▸ **TAREFA CURTA**:
Reescreva como tabela Markdown, com as colunas "n" e "Linha", as linhas dos registros que vão da que contém "Given: Expand share options arrow beside 共享屏幕" até a que contém "Looking at the screenshot, I should 1300,364.", incluindo as duas. Numere as linhas na coluna "n" e deixe de fora as linhas em branco.

Registros de um conjunto de dados
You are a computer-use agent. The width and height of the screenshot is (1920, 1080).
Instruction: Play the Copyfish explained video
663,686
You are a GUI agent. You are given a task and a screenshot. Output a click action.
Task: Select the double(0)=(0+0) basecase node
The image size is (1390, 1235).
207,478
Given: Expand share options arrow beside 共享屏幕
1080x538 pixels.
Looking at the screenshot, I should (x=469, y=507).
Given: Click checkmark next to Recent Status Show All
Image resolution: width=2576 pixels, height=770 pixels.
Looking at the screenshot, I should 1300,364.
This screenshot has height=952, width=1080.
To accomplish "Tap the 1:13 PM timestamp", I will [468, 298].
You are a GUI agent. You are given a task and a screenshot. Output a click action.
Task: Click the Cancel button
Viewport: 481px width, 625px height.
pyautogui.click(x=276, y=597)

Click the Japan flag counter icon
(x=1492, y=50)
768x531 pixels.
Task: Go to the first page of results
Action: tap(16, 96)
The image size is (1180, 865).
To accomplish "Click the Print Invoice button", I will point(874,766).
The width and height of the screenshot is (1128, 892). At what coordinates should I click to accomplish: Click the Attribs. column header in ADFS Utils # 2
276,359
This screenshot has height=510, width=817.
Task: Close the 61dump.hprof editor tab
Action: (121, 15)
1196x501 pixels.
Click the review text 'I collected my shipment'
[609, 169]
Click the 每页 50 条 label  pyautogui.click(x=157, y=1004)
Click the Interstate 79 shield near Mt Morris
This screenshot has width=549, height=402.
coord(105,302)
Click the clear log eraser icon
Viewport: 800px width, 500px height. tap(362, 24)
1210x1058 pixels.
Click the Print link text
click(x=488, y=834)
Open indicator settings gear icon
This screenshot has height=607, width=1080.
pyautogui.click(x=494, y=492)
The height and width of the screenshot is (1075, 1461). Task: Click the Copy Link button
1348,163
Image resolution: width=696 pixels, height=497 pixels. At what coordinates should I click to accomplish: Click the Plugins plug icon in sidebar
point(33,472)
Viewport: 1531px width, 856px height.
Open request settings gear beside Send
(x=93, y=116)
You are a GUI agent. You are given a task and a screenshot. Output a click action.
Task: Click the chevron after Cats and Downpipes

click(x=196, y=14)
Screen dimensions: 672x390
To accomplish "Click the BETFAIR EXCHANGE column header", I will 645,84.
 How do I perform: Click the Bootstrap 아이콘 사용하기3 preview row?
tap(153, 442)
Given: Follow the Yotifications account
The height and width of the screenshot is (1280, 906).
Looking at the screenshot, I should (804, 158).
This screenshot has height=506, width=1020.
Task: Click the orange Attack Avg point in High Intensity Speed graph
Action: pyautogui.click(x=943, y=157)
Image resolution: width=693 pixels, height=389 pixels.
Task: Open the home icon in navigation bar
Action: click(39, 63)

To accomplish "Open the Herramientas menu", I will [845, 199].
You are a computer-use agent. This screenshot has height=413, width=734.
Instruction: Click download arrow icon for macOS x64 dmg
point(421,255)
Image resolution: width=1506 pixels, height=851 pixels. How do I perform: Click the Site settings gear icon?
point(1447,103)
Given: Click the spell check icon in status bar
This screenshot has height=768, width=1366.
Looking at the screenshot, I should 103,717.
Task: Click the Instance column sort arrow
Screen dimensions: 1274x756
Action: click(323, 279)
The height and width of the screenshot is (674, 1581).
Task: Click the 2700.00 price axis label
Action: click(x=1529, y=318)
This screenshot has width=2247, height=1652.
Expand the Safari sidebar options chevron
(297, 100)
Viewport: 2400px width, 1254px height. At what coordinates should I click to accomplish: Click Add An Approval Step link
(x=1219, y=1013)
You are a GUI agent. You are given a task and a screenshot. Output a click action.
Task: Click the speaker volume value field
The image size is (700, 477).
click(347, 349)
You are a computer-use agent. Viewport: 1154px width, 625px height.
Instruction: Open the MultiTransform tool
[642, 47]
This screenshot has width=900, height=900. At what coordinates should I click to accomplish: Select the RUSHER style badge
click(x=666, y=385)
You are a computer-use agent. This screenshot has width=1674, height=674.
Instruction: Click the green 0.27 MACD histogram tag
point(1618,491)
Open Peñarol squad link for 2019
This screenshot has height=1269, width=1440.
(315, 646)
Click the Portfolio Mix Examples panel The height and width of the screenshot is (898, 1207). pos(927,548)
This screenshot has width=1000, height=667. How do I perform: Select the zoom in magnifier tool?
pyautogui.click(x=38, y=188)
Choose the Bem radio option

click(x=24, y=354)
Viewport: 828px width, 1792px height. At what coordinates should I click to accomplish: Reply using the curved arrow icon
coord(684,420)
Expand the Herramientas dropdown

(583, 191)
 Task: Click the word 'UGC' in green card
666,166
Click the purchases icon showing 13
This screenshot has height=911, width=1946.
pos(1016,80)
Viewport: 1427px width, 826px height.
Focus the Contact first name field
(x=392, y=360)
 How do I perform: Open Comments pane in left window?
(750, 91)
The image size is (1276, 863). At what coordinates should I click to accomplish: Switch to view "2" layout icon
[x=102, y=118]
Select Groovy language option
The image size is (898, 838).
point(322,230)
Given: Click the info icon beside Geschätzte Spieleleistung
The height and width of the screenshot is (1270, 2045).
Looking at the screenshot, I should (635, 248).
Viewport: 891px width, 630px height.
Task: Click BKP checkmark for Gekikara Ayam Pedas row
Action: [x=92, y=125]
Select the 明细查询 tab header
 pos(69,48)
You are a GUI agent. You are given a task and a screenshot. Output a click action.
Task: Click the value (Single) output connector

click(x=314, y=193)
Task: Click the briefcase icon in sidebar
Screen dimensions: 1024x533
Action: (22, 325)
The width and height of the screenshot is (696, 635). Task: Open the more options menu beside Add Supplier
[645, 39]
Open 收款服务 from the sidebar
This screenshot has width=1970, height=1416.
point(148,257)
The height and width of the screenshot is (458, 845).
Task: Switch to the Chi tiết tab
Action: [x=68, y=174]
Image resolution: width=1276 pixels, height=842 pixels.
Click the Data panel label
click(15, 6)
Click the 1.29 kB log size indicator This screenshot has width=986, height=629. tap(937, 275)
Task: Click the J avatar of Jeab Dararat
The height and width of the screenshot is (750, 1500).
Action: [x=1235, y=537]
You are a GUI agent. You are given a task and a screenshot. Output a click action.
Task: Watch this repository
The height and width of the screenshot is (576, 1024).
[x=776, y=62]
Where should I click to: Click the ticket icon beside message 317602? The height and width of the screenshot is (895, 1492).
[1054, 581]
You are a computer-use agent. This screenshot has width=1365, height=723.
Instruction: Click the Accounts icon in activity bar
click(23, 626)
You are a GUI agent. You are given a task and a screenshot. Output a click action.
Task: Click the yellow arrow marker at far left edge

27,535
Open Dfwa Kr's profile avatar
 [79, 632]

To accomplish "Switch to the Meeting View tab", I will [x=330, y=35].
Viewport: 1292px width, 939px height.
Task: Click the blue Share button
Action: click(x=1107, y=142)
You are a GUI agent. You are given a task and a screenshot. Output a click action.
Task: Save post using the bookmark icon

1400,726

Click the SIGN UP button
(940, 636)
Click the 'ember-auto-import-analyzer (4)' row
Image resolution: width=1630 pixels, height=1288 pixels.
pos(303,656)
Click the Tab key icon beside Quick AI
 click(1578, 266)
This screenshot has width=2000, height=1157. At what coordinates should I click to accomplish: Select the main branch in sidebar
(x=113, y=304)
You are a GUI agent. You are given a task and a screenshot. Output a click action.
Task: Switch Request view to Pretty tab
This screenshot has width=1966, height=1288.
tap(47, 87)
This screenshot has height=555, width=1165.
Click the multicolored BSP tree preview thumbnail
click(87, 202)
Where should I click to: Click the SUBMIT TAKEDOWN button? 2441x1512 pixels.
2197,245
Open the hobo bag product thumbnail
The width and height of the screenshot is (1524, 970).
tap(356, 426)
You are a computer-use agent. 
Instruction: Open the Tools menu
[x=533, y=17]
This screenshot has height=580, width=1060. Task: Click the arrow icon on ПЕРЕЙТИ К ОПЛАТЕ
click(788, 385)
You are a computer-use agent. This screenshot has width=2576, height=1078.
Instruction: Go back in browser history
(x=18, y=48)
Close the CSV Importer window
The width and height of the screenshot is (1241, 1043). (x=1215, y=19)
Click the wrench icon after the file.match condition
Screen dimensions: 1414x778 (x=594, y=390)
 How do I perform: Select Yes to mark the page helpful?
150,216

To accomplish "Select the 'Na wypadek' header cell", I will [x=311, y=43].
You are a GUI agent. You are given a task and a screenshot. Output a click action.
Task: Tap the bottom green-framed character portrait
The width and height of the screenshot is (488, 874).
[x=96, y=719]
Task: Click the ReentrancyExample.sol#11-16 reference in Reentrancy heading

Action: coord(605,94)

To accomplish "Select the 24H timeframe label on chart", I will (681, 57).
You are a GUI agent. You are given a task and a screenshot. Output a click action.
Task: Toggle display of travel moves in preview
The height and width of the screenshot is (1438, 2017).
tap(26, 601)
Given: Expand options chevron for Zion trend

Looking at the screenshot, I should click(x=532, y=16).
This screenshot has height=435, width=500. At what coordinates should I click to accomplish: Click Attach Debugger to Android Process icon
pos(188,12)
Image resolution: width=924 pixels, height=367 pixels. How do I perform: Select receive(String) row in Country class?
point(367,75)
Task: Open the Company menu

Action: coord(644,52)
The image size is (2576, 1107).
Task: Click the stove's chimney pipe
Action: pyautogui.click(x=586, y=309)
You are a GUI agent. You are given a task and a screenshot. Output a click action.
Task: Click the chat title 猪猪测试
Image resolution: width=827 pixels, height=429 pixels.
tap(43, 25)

▸ **RESPOSTA ESCRITA**:
| n | Linha |
|---|---|
| 1 | Given: Expand share options arrow beside 共享屏幕 |
| 2 | 1080x538 pixels. |
| 3 | Looking at the screenshot, I should (x=469, y=507). |
| 4 | Given: Click checkmark next to Recent Status Show All |
| 5 | Image resolution: width=2576 pixels, height=770 pixels. |
| 6 | Looking at the screenshot, I should 1300,364. |